Problem requirements: Can you repeat these rows with "Viewport" switched to "Display" wherever it occurs and everything else unchanged?

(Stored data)
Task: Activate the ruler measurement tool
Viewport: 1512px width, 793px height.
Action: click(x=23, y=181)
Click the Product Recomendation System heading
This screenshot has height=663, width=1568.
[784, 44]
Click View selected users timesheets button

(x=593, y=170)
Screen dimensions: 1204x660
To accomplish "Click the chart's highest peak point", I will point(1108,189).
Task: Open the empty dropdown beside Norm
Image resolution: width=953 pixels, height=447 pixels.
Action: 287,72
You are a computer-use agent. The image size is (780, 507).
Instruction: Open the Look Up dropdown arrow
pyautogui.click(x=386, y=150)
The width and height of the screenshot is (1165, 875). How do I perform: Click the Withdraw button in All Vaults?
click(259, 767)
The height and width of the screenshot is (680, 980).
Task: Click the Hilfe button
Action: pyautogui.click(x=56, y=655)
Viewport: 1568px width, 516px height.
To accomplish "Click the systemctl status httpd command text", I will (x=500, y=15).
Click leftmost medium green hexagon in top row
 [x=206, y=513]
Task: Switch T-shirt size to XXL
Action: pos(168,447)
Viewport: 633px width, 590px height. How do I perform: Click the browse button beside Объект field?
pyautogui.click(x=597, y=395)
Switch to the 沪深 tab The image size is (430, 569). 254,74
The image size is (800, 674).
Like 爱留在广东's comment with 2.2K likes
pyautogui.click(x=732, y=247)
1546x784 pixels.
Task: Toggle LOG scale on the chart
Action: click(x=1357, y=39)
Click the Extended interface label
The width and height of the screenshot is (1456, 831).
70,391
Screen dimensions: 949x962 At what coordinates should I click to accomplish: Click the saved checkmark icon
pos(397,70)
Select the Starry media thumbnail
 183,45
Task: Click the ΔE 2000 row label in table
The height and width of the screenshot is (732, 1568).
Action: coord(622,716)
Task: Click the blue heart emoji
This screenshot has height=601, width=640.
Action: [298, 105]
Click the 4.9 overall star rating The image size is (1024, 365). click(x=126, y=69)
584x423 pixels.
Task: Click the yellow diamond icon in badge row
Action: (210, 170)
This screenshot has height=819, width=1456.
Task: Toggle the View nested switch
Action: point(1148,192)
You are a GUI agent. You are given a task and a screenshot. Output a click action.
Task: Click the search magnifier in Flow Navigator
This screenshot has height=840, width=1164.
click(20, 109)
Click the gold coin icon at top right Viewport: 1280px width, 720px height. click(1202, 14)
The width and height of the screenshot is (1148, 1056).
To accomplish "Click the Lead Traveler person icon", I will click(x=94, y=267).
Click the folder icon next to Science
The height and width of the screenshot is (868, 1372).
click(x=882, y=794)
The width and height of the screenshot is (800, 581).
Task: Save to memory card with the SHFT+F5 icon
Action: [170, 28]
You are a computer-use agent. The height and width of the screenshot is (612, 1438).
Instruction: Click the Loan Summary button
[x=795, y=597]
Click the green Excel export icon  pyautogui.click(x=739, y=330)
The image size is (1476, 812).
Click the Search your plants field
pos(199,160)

Task result:
Task: Activate the ruler measurement tool
Display: 1512px width, 793px height.
Action: click(x=23, y=181)
Click the Product Recomendation System heading
This screenshot has height=663, width=1568.
[784, 44]
Click View selected users timesheets button

(x=593, y=170)
Screen dimensions: 1204x660
To accomplish "Click the chart's highest peak point", I will point(1108,189).
Task: Open the empty dropdown beside Norm
Image resolution: width=953 pixels, height=447 pixels.
Action: 287,72
You are a computer-use agent. The image size is (780, 507).
Instruction: Open the Look Up dropdown arrow
pyautogui.click(x=386, y=150)
The width and height of the screenshot is (1165, 875). How do I perform: Click the Withdraw button in All Vaults?
click(259, 767)
The height and width of the screenshot is (680, 980).
Task: Click the Hilfe button
Action: pyautogui.click(x=56, y=655)
Display: 1568px width, 516px height.
To accomplish "Click the systemctl status httpd command text", I will (x=500, y=15).
Click leftmost medium green hexagon in top row
 [x=206, y=513]
Task: Switch T-shirt size to XXL
Action: pos(168,447)
Display: 633px width, 590px height. How do I perform: Click the browse button beside Объект field?
pyautogui.click(x=597, y=395)
Switch to the 沪深 tab The image size is (430, 569). 254,74
The image size is (800, 674).
Like 爱留在广东's comment with 2.2K likes
pyautogui.click(x=732, y=247)
1546x784 pixels.
Task: Toggle LOG scale on the chart
Action: click(x=1357, y=39)
Click the Extended interface label
The width and height of the screenshot is (1456, 831).
70,391
Screen dimensions: 949x962 At what coordinates should I click to accomplish: Click the saved checkmark icon
pos(397,70)
Select the Starry media thumbnail
 183,45
Task: Click the ΔE 2000 row label in table
The height and width of the screenshot is (732, 1568).
Action: coord(622,716)
Task: Click the blue heart emoji
This screenshot has height=601, width=640.
Action: [298, 105]
Click the 4.9 overall star rating The image size is (1024, 365). click(x=126, y=69)
584x423 pixels.
Task: Click the yellow diamond icon in badge row
Action: (210, 170)
This screenshot has height=819, width=1456.
Task: Toggle the View nested switch
Action: point(1148,192)
You are a GUI agent. You are given a task and a screenshot. Output a click action.
Task: Click the search magnifier in Flow Navigator
This screenshot has height=840, width=1164.
click(20, 109)
Click the gold coin icon at top right Display: 1280px width, 720px height. click(1202, 14)
The width and height of the screenshot is (1148, 1056).
To accomplish "Click the Lead Traveler person icon", I will click(x=94, y=267).
Click the folder icon next to Science
The height and width of the screenshot is (868, 1372).
click(x=882, y=794)
The width and height of the screenshot is (800, 581).
Task: Save to memory card with the SHFT+F5 icon
Action: [170, 28]
You are a computer-use agent. The height and width of the screenshot is (612, 1438).
Instruction: Click the Loan Summary button
[x=795, y=597]
Click the green Excel export icon  pyautogui.click(x=739, y=330)
The image size is (1476, 812).
Click the Search your plants field
pos(199,160)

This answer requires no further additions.